-- TRY IT --
Each line in the records below, from the one that contains "The image size is (877, 391)." to the one that contains "Task: Click the Datacenters building icon", should be reproduced exactly, the first and last included.
━━━ SUPPLIED ENTRIES
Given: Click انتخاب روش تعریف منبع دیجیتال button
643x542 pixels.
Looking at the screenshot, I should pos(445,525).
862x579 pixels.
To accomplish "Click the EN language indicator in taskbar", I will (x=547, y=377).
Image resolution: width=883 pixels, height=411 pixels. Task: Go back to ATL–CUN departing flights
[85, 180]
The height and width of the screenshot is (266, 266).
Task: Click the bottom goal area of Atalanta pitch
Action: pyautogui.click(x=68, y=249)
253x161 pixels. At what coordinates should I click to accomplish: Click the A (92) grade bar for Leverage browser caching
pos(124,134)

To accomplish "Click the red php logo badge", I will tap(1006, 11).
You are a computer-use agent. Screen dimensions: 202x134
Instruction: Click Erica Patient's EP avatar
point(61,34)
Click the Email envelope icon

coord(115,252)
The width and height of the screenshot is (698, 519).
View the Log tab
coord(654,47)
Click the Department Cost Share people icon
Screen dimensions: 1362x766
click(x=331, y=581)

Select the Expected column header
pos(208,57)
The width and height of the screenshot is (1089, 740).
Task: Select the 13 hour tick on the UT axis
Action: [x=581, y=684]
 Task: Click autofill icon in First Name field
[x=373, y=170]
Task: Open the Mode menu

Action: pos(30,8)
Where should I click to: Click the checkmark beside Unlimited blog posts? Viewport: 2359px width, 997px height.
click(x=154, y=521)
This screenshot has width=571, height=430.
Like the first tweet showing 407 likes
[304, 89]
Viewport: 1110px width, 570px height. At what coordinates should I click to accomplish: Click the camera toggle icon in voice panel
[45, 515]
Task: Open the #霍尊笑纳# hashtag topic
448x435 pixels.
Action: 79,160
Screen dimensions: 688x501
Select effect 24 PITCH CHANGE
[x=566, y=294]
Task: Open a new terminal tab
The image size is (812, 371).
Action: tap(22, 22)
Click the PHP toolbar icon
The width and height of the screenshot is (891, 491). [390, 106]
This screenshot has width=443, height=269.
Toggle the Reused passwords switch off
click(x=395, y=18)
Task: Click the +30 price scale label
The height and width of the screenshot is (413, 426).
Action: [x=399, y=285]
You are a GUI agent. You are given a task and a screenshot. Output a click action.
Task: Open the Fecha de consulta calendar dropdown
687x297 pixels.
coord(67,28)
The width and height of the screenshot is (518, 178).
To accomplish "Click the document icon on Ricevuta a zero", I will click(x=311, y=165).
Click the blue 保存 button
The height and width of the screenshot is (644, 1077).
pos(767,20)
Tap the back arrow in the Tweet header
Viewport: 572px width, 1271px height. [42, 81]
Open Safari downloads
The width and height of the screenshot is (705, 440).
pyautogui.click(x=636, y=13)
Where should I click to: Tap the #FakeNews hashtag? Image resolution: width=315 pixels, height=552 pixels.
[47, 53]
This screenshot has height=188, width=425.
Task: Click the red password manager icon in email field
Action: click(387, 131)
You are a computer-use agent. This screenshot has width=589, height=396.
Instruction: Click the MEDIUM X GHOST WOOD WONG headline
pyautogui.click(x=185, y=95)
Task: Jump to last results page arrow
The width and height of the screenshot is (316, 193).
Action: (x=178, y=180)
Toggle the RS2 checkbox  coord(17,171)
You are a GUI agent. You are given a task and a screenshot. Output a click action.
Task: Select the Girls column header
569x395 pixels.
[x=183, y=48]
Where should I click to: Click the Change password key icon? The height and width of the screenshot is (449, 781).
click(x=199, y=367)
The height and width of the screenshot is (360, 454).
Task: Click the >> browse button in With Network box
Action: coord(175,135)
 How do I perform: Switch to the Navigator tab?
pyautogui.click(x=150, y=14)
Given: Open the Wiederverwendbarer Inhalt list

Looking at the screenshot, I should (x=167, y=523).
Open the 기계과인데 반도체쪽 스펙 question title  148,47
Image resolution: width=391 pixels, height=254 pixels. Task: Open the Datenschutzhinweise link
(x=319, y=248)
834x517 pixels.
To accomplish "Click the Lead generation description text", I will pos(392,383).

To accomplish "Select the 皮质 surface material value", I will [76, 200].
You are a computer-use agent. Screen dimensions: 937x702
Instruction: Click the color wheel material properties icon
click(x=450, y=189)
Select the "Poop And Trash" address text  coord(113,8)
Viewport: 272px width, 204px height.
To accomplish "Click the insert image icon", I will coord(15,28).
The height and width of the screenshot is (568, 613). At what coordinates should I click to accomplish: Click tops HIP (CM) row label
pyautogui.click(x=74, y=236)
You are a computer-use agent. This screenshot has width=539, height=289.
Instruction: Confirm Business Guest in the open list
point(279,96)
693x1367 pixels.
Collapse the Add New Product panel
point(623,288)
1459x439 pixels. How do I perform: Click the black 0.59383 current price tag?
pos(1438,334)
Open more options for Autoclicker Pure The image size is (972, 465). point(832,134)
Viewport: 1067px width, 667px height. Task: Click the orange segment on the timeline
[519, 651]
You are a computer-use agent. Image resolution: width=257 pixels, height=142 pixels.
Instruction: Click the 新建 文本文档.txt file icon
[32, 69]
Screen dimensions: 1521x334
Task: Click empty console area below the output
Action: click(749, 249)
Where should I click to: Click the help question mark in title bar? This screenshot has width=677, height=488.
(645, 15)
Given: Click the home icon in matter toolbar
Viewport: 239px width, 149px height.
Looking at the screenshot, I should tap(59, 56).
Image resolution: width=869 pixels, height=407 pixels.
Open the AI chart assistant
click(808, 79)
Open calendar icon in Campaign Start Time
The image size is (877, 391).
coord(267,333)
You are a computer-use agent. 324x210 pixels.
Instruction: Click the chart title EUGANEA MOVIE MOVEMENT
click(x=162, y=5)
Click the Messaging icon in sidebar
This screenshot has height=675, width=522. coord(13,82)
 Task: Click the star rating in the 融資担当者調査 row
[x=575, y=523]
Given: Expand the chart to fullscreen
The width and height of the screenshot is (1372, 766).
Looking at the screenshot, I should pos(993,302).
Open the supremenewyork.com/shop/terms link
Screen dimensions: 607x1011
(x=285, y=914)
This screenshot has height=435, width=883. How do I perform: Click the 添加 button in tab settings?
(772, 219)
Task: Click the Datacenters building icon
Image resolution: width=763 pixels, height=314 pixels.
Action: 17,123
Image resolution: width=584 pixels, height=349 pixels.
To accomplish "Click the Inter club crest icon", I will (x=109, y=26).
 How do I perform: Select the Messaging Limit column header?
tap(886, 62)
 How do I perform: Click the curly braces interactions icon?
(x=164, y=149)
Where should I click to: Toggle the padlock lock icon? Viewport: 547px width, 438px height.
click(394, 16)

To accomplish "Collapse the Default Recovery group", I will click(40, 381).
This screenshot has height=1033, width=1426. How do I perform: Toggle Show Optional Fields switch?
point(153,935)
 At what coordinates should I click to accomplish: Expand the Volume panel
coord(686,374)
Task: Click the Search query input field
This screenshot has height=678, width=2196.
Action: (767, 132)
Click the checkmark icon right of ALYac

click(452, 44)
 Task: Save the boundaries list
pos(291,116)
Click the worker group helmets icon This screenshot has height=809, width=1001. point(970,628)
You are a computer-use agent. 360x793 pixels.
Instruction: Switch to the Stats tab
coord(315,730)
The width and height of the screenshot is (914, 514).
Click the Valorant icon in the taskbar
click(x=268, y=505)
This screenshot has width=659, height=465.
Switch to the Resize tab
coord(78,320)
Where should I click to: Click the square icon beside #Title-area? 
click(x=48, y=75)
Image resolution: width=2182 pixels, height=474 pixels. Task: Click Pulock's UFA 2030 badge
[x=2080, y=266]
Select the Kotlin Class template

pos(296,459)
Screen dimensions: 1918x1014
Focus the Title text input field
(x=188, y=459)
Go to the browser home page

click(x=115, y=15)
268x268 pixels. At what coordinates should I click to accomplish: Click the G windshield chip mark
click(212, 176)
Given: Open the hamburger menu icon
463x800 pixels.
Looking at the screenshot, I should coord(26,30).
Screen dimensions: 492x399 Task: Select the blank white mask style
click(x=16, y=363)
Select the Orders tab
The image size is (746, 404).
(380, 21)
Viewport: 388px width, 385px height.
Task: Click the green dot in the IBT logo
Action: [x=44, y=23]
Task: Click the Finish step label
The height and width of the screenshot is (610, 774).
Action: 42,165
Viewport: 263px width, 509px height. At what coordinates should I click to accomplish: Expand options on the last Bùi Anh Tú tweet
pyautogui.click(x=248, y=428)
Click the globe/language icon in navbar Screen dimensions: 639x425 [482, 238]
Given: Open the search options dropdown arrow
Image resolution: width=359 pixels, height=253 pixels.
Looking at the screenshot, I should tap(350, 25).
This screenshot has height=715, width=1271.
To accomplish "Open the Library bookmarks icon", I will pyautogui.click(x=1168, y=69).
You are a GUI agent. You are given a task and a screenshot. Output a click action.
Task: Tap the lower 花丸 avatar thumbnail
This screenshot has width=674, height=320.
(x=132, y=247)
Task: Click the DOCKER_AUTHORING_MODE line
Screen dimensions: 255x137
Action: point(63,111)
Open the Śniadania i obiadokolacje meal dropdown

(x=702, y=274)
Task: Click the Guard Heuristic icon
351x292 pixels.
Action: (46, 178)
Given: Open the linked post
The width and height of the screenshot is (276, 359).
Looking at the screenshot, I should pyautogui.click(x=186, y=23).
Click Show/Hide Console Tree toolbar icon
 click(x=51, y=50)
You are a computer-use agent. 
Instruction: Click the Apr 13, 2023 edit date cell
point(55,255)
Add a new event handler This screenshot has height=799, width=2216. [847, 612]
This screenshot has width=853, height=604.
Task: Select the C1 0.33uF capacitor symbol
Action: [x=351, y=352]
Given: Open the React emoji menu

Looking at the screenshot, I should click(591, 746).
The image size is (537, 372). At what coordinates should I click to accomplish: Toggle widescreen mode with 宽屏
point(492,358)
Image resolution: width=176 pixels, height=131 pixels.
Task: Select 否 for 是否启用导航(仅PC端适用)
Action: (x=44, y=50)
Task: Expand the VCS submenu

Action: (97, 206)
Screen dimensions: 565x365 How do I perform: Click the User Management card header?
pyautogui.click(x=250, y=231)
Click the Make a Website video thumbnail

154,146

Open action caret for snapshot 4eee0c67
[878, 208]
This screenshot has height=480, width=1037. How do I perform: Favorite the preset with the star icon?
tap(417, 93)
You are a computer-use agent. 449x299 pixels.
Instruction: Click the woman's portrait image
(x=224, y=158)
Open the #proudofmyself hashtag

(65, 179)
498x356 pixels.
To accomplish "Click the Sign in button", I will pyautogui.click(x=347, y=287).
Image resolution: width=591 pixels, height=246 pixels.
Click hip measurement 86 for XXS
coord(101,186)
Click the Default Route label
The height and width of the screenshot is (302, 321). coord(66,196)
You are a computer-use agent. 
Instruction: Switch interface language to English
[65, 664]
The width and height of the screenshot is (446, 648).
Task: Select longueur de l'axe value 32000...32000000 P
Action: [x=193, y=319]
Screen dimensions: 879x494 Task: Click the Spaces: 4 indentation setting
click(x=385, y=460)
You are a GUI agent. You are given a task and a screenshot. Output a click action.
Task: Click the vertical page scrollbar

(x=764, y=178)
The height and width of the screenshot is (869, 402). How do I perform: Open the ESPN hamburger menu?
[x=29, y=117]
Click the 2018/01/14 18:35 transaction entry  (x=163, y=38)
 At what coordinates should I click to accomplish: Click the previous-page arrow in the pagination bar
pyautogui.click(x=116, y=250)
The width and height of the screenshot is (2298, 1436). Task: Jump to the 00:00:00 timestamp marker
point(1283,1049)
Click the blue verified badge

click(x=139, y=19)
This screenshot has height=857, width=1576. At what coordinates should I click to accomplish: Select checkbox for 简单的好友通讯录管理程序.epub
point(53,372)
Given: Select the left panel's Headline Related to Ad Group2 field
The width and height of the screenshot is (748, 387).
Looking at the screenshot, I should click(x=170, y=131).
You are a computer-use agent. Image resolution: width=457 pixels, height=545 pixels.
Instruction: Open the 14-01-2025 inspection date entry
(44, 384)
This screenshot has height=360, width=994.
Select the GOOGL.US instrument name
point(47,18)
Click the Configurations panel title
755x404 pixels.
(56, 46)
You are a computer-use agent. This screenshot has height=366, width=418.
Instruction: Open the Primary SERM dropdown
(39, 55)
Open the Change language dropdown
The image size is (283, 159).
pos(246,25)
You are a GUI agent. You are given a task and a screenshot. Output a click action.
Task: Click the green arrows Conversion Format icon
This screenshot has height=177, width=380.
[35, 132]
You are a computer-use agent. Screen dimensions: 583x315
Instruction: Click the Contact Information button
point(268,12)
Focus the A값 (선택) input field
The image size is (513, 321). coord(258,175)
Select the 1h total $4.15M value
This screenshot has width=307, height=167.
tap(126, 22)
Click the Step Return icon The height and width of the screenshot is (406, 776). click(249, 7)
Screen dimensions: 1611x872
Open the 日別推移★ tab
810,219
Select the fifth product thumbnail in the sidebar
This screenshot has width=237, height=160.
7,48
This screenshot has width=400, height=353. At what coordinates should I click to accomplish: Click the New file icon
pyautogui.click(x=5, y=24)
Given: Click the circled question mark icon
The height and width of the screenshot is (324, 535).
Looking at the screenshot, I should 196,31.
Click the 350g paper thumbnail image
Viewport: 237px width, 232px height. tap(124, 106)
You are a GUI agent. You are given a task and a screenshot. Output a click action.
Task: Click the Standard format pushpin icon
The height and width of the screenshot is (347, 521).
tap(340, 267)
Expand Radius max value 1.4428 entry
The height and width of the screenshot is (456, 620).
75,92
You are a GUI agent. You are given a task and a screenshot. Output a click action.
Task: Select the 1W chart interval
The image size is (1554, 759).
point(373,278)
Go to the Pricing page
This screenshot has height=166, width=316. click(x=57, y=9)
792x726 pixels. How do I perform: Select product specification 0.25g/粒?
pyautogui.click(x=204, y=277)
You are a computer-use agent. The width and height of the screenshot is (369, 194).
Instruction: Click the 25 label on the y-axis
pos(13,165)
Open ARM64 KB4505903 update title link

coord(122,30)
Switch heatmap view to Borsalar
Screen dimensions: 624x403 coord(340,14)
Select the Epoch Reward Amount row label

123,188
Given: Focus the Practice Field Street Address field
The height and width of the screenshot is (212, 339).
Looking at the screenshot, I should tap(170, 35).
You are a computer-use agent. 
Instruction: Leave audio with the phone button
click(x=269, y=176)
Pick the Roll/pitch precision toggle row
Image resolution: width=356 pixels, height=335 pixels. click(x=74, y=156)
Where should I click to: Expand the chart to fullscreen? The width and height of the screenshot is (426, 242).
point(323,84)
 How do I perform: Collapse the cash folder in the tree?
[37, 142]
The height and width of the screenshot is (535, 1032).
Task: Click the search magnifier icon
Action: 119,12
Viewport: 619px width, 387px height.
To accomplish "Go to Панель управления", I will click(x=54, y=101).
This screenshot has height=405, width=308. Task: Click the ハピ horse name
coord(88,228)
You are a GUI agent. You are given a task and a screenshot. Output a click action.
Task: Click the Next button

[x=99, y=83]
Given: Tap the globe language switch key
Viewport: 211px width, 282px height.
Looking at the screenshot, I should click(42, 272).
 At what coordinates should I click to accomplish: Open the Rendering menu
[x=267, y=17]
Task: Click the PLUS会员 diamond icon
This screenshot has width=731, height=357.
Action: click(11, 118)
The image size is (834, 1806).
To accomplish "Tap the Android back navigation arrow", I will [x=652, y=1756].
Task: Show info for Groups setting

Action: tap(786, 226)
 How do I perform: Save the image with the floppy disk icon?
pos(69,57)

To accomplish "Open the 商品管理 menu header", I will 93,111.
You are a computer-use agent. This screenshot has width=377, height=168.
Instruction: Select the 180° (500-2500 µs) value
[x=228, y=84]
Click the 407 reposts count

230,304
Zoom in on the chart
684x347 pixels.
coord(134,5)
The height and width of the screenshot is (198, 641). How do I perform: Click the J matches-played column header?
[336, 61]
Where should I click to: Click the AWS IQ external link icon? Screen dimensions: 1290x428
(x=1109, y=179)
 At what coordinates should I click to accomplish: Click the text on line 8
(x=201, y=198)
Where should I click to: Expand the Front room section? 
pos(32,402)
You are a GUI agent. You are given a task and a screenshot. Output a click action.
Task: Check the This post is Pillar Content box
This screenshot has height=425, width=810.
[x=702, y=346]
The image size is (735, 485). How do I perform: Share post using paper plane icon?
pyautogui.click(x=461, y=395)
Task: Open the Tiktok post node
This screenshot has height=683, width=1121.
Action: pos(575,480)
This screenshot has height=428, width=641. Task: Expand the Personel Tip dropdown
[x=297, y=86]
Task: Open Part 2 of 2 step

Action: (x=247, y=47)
━━━━━━
-- EXPECTED ANSWER --
The image size is (877, 391).
coord(267,333)
You are a computer-use agent. 324x210 pixels.
Instruction: Click the chart title EUGANEA MOVIE MOVEMENT
click(x=162, y=5)
Click the Messaging icon in sidebar
This screenshot has height=675, width=522. coord(13,82)
 Task: Click the star rating in the 融資担当者調査 row
[x=575, y=523]
Given: Expand the chart to fullscreen
The width and height of the screenshot is (1372, 766).
Looking at the screenshot, I should pos(993,302).
Open the supremenewyork.com/shop/terms link
Screen dimensions: 607x1011
(x=285, y=914)
This screenshot has height=435, width=883. How do I perform: Click the 添加 button in tab settings?
(772, 219)
Task: Click the Datacenters building icon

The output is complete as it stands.